Lake Formation terminology - Amazon Lake Formation
Services or capabilities described in Amazon Web Services documentation might vary by Region. To see the differences applicable to the China Regions, see Getting Started with Amazon Web Services in China (PDF).

Lake Formation terminology

The following are some important terms that you will encounter in this guide.

Data lake

The data lake is your persistent data that is stored in Amazon S3 and managed by Lake Formation using a Data Catalog. A data lake typically stores the following:

  • Structured and unstructured data

  • Raw data and transformed data

For an Amazon S3 path to be within a data lake, it must be registered with Lake Formation.

Data access

Lake Formation provides secure and granular access to data through a new grant/revoke permissions model that augments Amazon Identity and Access Management (IAM) policies.
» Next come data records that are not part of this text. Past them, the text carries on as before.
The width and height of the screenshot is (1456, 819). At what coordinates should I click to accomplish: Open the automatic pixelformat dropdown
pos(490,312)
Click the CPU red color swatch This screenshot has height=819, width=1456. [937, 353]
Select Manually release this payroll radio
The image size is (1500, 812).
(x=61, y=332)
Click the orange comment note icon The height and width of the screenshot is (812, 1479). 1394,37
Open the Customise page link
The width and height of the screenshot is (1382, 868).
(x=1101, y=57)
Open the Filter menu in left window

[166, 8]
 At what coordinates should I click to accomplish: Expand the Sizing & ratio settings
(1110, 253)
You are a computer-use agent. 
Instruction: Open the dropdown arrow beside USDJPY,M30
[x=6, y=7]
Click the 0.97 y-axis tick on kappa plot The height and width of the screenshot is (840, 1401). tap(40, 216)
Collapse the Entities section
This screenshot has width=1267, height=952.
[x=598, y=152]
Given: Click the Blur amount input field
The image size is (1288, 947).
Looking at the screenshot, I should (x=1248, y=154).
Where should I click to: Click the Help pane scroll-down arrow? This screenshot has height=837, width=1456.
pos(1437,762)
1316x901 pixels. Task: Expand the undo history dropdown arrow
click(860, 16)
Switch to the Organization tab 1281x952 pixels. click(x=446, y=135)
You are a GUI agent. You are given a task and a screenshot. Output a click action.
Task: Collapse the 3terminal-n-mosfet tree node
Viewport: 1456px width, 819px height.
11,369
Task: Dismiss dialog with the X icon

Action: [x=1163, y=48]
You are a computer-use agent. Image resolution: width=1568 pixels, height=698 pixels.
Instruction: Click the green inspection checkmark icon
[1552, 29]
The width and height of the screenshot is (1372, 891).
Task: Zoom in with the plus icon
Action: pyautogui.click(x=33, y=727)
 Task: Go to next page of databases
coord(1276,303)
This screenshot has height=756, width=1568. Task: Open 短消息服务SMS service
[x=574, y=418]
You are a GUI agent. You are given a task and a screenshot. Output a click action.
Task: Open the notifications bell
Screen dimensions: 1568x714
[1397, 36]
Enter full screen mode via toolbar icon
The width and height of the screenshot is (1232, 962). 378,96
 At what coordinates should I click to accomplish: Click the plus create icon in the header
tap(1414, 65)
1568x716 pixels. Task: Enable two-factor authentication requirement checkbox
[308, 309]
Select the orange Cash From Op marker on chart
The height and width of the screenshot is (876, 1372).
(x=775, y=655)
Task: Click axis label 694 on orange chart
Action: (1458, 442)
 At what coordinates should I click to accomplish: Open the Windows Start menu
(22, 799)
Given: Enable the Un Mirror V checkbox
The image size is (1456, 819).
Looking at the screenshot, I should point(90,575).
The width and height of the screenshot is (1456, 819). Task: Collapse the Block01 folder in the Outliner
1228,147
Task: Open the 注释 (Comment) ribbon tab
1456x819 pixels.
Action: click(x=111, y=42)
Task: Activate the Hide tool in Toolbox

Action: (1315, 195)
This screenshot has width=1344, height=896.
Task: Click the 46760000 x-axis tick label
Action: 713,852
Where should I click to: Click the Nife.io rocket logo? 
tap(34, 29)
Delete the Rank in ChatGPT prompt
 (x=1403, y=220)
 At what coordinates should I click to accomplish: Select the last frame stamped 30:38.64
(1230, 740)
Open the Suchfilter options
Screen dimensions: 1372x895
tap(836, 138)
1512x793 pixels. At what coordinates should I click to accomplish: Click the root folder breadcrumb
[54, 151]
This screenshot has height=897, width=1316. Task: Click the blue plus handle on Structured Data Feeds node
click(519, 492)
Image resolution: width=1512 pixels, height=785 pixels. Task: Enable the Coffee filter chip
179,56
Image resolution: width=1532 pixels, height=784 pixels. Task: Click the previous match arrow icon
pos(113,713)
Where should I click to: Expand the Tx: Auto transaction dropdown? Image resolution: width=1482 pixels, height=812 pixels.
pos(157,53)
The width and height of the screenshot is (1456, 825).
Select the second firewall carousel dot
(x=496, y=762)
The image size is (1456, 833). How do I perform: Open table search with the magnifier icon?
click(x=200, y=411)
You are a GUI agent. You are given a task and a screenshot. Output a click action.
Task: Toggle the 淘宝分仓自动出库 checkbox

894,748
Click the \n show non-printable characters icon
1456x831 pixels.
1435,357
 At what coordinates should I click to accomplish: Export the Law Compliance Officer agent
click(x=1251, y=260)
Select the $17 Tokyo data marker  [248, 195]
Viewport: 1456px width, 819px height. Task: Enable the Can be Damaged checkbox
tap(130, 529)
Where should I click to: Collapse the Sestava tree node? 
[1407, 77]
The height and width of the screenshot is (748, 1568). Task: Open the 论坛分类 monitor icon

Analysts and data scientists can use the full portfolio of Amazon analytic and machine learning services, such as Amazon Athena, to access the data. The configured Lake Formation security policies help ensure that users can access only the data that they are authorized to access.

Hybrid access mode

Hyrbid access mode lets you secure and access the cataloged data using both Lake Formation permissions and IAM and Amazon S3 permissions. Hybrid access mode allows data administrators to onboard Lake Formation permissions selectively and incrementally, focusing on one data lake use case at a time.

Blueprint

A blueprint is a data management template that enables you to easily ingest data into a data lake. Lake Formation provides several blueprints, each for a predefined source type, such as a relational database or Amazon CloudTrail logs. From a blueprint, you can create a workflow. Workflows consist of Amazon Glue crawlers, jobs, and triggers that are generated to orchestrate the loading and update of data. Blueprints take the data source, data target, and schedule as input to configure the workflow.

Workflow

A workflow is a container for a set of related Amazon Glue jobs, crawlers, and triggers. You create the workflow in Lake Formation, and it executes in the Amazon Glue service. Lake Formation can track the status of a workflow as a single entity.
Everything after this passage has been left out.